» What you should do: Keep only those lines of the records that include the string "computer".

» Input:
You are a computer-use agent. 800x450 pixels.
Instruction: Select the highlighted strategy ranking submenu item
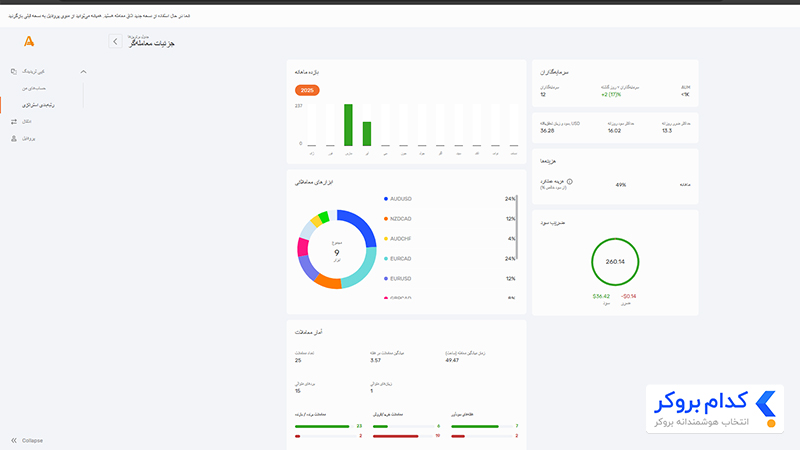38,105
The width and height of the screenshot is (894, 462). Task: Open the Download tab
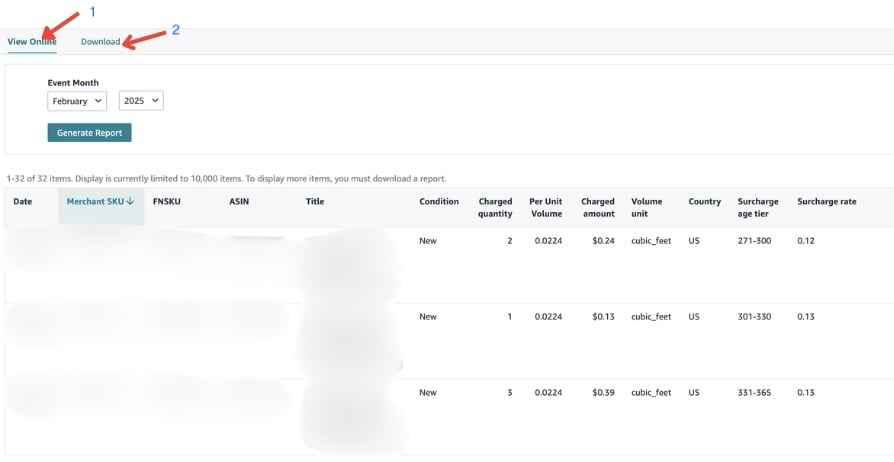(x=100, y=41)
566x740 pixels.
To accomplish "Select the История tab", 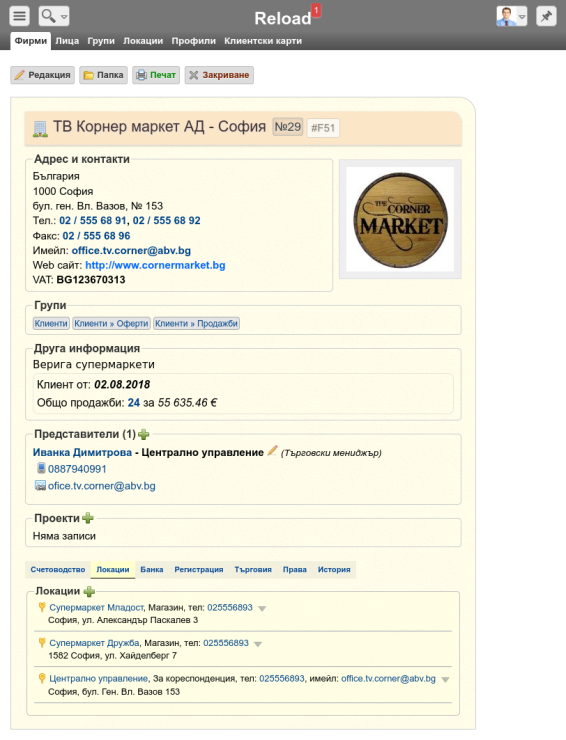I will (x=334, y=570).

---

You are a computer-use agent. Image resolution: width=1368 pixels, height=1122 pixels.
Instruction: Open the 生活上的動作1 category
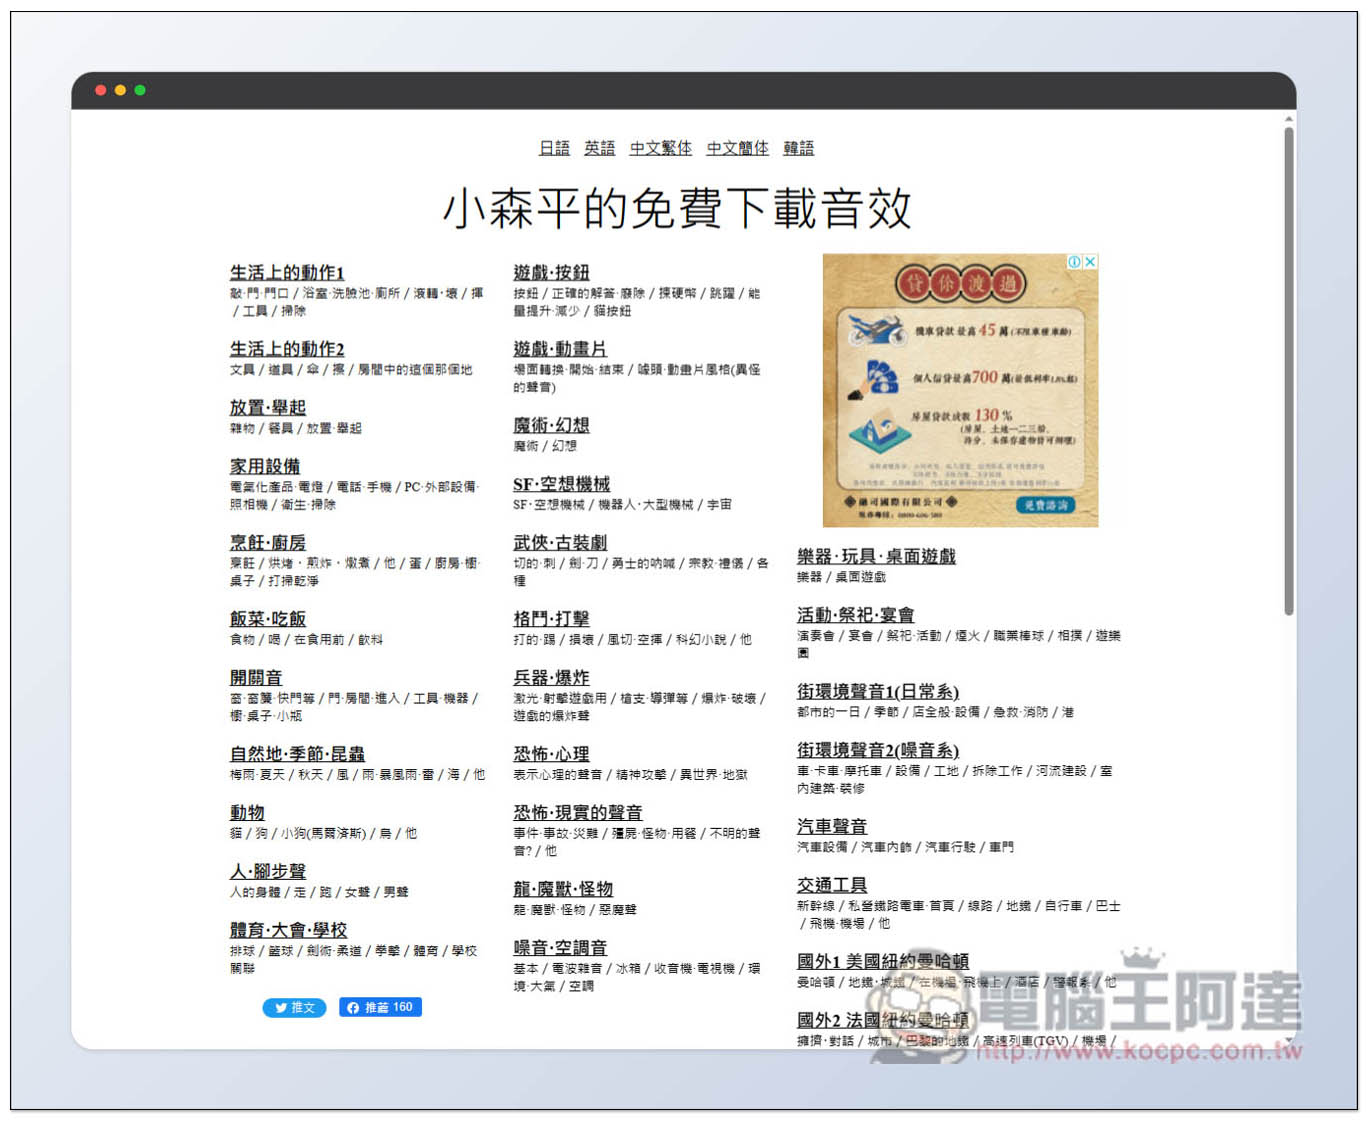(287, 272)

» Output for this task:
You are a computer-use agent. 800x450 pixels.
You are a computer-use agent. Image resolution: width=1368 pixels, height=1122 pixels.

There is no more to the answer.